» Required action
Read through the listing, and wherever a line holds the word "agent", return it.

» Material provided
Content starts
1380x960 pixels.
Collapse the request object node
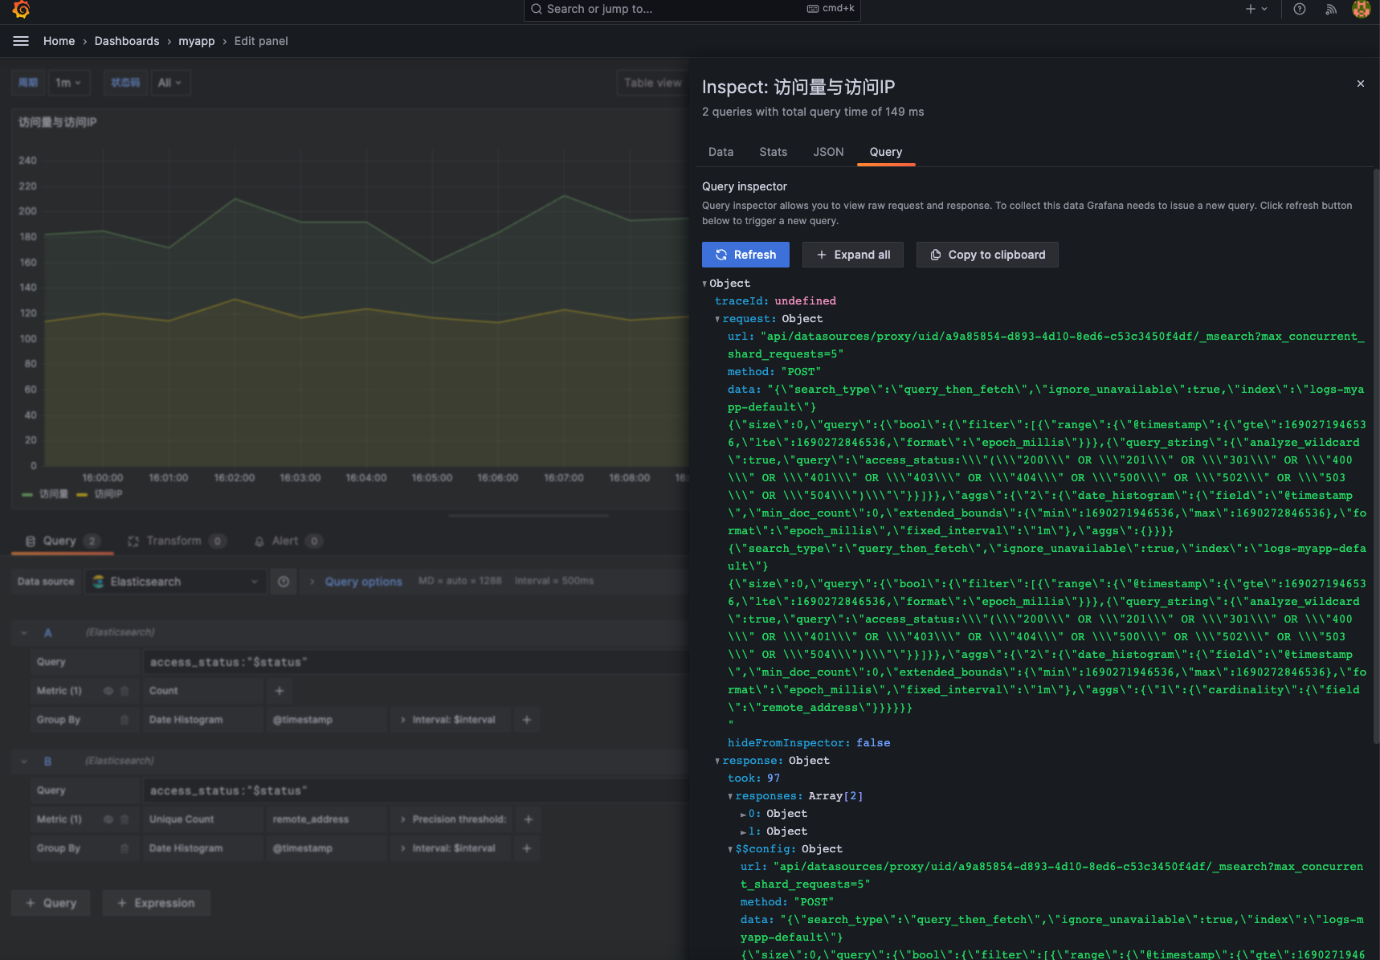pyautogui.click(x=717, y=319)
Content ends
Content starts
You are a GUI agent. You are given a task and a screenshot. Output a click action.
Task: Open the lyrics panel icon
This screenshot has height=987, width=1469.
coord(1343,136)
Content ends
Content starts
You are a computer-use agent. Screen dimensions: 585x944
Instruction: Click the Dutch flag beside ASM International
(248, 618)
Content ends
» Response area
You are a GUI agent. You are given a task and a screenshot. Output a click action.
You are a computer-use agent. Screen dimensions: 585x944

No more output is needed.